Americans are hungry and food prices are soaring, but this is most certainly not because of a shortage of available meat and produce.
In fact, while one-in-four Americans has had to file for unemployment benefits as a result of the pandemic, and cars line up for miles to get to food banks, farmers are plowing under healthy crops, euthanizing animals, destroying fresh produce, smashing eggs and dumping milk.
Meanwhile, governmental organizations are warning that another pandemic is looming on the horizon: global starvation.
How is this even possible? How can people be going to bed hungry while desperate farmers are forced to destroy perfectly good food?
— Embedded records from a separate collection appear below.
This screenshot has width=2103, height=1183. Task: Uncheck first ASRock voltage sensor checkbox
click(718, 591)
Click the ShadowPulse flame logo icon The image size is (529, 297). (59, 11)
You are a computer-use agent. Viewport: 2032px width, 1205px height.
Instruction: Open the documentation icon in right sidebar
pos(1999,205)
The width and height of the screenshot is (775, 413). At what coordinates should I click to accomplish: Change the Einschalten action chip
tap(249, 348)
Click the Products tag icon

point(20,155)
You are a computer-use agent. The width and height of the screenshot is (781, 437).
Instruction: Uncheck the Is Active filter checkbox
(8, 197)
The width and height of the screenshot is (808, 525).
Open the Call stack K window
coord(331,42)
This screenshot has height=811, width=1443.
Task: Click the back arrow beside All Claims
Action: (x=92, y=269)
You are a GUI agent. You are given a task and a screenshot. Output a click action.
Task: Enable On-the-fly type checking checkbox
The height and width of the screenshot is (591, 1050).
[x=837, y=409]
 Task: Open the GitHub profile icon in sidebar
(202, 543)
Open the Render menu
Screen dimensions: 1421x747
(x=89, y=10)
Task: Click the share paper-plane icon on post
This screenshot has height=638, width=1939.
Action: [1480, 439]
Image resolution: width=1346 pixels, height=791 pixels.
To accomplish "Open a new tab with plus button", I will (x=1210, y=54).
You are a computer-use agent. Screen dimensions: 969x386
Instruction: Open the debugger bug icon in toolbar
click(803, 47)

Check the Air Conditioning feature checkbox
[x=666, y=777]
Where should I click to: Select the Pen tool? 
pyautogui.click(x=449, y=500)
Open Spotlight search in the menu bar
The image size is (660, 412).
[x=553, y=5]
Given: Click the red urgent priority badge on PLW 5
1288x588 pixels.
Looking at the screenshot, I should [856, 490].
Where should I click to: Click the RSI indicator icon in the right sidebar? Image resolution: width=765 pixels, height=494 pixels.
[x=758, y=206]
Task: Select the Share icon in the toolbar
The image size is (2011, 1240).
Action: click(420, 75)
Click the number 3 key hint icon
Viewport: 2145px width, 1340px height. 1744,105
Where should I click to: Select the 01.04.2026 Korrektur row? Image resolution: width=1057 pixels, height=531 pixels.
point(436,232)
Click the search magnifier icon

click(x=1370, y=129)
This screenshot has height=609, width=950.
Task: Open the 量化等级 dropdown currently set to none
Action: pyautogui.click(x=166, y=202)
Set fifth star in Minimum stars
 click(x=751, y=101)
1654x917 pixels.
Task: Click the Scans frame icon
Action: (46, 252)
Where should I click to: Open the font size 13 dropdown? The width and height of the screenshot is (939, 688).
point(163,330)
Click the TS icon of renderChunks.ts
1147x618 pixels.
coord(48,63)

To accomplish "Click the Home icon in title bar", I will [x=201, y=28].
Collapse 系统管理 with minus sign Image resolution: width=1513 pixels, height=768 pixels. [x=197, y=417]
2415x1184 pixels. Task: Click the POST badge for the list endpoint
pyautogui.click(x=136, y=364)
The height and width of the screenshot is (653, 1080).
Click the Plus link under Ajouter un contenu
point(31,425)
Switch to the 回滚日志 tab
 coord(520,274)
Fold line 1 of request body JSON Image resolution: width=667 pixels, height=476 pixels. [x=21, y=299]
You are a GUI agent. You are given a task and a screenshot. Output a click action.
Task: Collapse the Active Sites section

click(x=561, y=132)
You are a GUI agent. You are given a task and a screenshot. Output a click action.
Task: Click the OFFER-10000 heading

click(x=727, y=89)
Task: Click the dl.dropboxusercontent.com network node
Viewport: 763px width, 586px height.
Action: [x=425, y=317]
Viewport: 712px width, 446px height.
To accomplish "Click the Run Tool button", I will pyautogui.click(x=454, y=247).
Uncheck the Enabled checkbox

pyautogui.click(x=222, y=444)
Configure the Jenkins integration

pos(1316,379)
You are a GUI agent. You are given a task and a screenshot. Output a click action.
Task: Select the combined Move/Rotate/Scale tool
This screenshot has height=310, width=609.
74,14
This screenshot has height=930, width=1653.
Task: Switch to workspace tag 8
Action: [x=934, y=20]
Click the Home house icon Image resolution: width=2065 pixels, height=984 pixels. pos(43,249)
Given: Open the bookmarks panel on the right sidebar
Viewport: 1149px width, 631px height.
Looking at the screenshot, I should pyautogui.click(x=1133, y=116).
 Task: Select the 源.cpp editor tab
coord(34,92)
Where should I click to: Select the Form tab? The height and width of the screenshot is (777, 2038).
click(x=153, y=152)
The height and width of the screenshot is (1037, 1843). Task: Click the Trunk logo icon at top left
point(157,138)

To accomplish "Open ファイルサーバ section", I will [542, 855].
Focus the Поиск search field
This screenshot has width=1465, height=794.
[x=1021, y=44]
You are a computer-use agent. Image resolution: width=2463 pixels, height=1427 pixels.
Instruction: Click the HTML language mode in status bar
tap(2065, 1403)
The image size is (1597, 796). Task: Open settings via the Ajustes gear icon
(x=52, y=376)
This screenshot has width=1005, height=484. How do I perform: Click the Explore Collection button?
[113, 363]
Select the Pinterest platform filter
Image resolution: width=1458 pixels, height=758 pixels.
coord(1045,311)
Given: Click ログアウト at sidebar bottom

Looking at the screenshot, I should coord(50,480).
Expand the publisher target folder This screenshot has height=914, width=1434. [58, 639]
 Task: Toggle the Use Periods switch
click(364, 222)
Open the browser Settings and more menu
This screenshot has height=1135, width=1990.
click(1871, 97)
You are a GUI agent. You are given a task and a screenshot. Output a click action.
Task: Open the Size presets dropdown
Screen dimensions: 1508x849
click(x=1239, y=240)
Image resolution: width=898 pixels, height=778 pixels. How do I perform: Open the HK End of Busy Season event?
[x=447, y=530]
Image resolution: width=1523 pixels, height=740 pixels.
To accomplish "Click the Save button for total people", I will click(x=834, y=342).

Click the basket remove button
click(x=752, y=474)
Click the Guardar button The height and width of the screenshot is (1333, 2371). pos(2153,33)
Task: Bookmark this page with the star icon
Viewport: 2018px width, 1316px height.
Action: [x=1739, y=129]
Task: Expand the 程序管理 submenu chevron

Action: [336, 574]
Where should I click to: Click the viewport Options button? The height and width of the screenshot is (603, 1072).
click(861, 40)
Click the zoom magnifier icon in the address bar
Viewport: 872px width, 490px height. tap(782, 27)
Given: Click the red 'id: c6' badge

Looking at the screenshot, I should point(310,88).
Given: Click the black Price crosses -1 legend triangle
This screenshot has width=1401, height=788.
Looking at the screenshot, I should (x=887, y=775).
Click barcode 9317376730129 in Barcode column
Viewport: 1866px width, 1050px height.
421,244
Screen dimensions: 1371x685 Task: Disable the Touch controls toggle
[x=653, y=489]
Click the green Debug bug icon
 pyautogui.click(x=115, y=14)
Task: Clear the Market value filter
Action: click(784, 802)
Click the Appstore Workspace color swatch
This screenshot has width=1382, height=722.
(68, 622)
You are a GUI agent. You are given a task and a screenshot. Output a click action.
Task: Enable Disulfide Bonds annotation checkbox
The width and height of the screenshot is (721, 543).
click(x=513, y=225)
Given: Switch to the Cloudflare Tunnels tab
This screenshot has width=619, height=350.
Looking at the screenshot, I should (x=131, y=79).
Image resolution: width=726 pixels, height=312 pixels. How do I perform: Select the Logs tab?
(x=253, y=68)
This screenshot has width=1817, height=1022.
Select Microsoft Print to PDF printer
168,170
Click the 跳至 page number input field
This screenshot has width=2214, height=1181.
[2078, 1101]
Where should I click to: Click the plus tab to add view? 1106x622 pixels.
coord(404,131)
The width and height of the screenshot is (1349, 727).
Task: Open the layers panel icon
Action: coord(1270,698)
The reasons are complicated, but supply chain issues caused first by panic buying and then by thousands of workers becoming ill with the coronavirus, low demand as people lose their jobs, and decades of industry monopolization, have collided to create the crisis we are now dealing with. (Related: Huge increase in food demand due to coronavirus sends wholesale egg prices skyrocketing 180%.)
A large contributing issue is the fact that for the first time in decades Americans are eating virtually all their meals at home.
“Before the pandemic, U.S. consumers purchased about a third of their calories and spent over half of their food dollars on food consumed outside of their home – restaurants, fast food, schools, work cafeterias, etc.,” explained Dr. Douglas Jackson-Smith from the School of Environment and Natural Resources at Ohio State University. “The closure of these outlets and stay-at-home orders have radically changed where most Americans buy and consume their food, and the supply chains have been slow to reorganize and respond.”
According to Dan Glickman, Executive Director of the Aspen Institute and former U.S. Secretary of Agriculture, around half of all food produced in the United States is intended for hotels, schools, restaurants and other institutions.
The pandemic has meant that those markets have “effectively closed up,” and the demand for in-home use has simply not bridged the gap.
Experts agree that greed and industry monopolization have also been a huge contributing factor to the country’s current food crisis. (Related: Coronavirus pandemic and ‘rigid’ food system force farmers to waste crops.)
Just four companies control close to two thirds of all U.S. meat production, and a greedy desire to increase profits by centralizing food production has proven disastrous during the COVID-19 pandemic. When workers at these facilities become ill and a plant has to be shut down, the food supply of millions of people is affected.
As the pandemic shut down one food facility after another, and the cost of freight skyrocketed — making it even harder to move food across the country — food prices increased by the highest amount in close to 50 years in April.
Meanwhile, more and more people have lost their jobs or have had to take pay cuts, making it increasingly difficult for them to feed their families, while helpless farmers have been forced to destroy perfectly good food.
For some farmers, it has taken less mental anguish to kill their animals and decimate their crops than to simply standby as they suffer and rot away as the summer approaches. The stark images on social media of dumped potato mountains and fresh milk gushing into the earth has been especially haunting given that food banks, according to Feeding America, have experienced a 70 percent uptick in demand since the virus took hold and millions lost their livelihoods.
It is almost impossible to comprehend a situation in which families go to bed hungry while farmers destroy food, but comprehend it we must, because it is simply the way it is right now.